Uwchlan Meetinghouse is a historic Quaker meeting house located on North Village Avenue (Pennsylvania Route 113) at Lionville in Uwchlan Township, Chester County, Pennsylvania. It was built in 1756, and is a 2 1/2-story, rubble fieldstone structure with a gable roof. Monthly as well as weekly meetings for business matters were first held there. So, too, were weddings and burials.

==Meeting house, library and school==
The origin of the building began in 1715 when Joseph Cadwalader, a Welshman, bought a large tract of land from David Lloyd and donated a small piece to the Society of Friends for their meeting house and burial ground. The Welsh Friends who had been meeting in different homes built a log cabin, which some historians think burned down, and subsequently built a second log cabin with glass windows. As more people moved into the area and prospered, they replaced the log cabin with the current meeting house, using field stone.
Originally, the structure had a balcony with stairs and four fireplaces in each of the corners.
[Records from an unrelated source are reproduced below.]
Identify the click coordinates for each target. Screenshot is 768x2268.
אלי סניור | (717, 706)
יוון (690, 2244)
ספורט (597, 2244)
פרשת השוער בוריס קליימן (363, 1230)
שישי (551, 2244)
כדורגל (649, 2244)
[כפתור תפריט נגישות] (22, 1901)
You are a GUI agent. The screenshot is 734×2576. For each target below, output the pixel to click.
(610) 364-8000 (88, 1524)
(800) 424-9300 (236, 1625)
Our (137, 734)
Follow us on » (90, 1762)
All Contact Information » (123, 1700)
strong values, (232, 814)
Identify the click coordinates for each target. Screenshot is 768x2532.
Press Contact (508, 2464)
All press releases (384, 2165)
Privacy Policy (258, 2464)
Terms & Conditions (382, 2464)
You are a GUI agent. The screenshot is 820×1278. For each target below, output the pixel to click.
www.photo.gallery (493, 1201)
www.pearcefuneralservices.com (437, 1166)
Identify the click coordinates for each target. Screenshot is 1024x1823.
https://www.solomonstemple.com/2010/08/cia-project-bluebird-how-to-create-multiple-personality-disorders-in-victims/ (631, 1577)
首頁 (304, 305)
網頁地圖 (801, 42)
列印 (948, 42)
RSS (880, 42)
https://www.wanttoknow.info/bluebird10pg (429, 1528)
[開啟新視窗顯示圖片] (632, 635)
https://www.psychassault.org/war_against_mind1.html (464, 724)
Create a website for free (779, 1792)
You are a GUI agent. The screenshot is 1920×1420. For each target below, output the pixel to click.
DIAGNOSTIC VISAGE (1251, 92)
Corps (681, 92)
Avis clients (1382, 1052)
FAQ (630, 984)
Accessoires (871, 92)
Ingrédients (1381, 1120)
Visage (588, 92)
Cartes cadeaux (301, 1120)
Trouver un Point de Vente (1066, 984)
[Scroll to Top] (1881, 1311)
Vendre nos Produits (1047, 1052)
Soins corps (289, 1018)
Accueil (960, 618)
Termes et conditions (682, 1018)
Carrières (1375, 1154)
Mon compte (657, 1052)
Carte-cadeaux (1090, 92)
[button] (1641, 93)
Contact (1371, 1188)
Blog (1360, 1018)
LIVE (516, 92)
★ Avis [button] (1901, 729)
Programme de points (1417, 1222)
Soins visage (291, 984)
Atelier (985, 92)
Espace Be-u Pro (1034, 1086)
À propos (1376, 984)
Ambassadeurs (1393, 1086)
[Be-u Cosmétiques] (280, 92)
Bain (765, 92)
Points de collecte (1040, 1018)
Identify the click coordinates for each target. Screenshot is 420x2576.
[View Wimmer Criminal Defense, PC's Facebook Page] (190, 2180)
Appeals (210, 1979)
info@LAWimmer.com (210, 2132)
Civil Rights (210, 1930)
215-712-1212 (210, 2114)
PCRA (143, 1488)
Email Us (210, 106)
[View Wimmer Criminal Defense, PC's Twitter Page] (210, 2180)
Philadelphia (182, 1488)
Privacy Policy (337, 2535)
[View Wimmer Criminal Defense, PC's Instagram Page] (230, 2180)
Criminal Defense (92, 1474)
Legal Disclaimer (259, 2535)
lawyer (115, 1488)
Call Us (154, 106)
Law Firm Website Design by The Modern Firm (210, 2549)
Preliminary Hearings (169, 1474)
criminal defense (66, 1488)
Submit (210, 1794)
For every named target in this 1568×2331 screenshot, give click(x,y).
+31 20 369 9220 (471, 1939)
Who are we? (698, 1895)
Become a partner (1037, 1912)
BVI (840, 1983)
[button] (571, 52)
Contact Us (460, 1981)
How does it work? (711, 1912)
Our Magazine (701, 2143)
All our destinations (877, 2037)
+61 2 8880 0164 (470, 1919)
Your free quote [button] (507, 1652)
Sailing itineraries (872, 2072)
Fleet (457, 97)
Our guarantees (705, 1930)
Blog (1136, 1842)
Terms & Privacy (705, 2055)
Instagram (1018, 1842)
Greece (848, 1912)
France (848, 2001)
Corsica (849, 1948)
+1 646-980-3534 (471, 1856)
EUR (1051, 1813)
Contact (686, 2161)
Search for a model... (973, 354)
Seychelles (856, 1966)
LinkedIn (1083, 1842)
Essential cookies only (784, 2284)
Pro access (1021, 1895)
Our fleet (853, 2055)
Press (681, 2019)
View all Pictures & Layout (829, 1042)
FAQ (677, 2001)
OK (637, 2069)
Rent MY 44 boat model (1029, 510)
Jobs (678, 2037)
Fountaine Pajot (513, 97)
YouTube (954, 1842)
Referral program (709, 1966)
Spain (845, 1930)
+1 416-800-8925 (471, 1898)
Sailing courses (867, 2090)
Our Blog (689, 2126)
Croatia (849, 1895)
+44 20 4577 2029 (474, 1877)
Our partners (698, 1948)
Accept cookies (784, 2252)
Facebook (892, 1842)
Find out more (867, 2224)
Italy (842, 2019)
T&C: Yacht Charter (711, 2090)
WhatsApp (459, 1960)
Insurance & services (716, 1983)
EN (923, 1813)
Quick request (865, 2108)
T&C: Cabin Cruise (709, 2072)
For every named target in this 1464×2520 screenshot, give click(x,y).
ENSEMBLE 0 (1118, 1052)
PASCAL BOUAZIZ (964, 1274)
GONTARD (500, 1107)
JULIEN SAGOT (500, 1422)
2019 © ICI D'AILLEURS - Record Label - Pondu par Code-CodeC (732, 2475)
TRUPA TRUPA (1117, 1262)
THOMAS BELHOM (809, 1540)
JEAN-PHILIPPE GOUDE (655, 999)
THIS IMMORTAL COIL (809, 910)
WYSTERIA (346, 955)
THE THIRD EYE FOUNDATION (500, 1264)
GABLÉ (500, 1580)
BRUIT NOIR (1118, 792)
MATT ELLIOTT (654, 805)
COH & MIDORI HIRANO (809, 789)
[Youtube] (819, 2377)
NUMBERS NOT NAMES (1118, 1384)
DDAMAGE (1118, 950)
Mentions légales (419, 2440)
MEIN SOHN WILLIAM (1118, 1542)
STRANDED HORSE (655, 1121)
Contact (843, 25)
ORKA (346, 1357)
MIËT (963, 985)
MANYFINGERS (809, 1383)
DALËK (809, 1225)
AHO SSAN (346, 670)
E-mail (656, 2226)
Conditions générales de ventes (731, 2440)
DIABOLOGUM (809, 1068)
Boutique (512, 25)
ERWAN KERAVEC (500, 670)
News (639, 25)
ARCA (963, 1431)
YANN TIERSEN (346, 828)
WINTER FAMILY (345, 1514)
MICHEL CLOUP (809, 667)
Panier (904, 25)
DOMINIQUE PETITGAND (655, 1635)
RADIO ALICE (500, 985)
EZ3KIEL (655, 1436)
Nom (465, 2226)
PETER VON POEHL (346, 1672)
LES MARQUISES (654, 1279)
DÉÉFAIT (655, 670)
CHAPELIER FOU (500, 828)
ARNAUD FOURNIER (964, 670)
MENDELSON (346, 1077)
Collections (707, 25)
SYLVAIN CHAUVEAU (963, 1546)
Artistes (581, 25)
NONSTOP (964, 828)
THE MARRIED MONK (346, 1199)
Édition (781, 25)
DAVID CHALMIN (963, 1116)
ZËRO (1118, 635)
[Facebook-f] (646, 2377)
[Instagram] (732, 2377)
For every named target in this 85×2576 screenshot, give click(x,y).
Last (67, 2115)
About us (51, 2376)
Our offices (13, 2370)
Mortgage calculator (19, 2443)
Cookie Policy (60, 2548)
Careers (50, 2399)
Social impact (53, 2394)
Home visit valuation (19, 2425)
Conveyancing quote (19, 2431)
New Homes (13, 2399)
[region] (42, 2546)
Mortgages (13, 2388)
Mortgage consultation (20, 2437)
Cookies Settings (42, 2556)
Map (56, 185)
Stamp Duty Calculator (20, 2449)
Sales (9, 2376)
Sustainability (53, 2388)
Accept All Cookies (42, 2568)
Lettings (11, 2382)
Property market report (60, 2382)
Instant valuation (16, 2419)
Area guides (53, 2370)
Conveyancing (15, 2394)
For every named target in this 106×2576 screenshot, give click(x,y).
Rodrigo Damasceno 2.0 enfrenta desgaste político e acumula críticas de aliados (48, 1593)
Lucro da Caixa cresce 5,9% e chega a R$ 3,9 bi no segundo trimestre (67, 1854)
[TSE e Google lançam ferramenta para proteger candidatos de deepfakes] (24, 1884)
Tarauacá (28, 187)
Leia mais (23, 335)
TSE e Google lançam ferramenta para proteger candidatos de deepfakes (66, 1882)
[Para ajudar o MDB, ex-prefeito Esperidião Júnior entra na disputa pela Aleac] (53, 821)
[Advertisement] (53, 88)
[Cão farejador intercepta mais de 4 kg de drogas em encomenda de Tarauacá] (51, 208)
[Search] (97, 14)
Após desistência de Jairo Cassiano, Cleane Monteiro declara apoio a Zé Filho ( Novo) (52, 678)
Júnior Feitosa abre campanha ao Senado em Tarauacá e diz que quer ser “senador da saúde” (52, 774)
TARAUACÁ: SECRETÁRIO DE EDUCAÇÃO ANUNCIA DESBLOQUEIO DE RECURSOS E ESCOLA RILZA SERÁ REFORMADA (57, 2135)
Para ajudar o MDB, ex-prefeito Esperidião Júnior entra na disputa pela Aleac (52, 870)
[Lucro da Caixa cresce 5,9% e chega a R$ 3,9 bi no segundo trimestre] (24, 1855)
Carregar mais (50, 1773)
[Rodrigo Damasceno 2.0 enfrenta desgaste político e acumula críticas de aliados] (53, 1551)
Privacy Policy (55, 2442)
Also, a partition was included so that when closed, it provided warmth when only a few people attended meetings and provided space for business meetings. The meeting house was the area's first library and then the first school. It was open to all children, even those who could not afford the tuition. After the public school system was started in Pennsylvania, the meeting house became a public school (1806)

==Revolutionary and Civil Wars==
During the winter of 1777–78, it was used as a hospital by the Continental Army at Valley Forge and staffed by Dr. Bodo Otto (1711–1787). Soldiers slept on the floor on straw and were warmed with the fireplaces. Distant wells provided water, and homemade candles and lanterns provided light. Many who died there were buried behind the meeting house. When the American Civil War came 80 years later, the Friends wanted to support the abolition of slavery and again offered their meeting house as a hospital. The soldiers must have slept in the balcony because on the walls are their scratched names, messages, and regimental numbers.

==Grange and Women's Club==
After 1900 when many other religious sects came into the area, Uwchlan Friends began to move away or attend other churches. The few families left couldn't maintain the building, so they sold it to the Uwchlan Grange Patrons of Husbandry in 1920. The Grange continued to rent the building as a public school, and Grange members plus local 4H groups held meetings there. Once again dwindling members, this time of the Grange, meant maintenance was an issue, and the building was sold to the Woman's Community Club of Uwchlan in 1963. The understanding was that the Grange could meet there weekly. After the last members died or moved away, the Grange at Lionville was disbanded in 1974. The Women's Club put in running water and a heating system, converted the old east porch into a kitchen, and remodeled the west wing. But when faced with replacing the roof, they decided to sell the building to the newly formed Uwchlan Conservation Trust. The building was added to the National Register of Historic Places in 1973.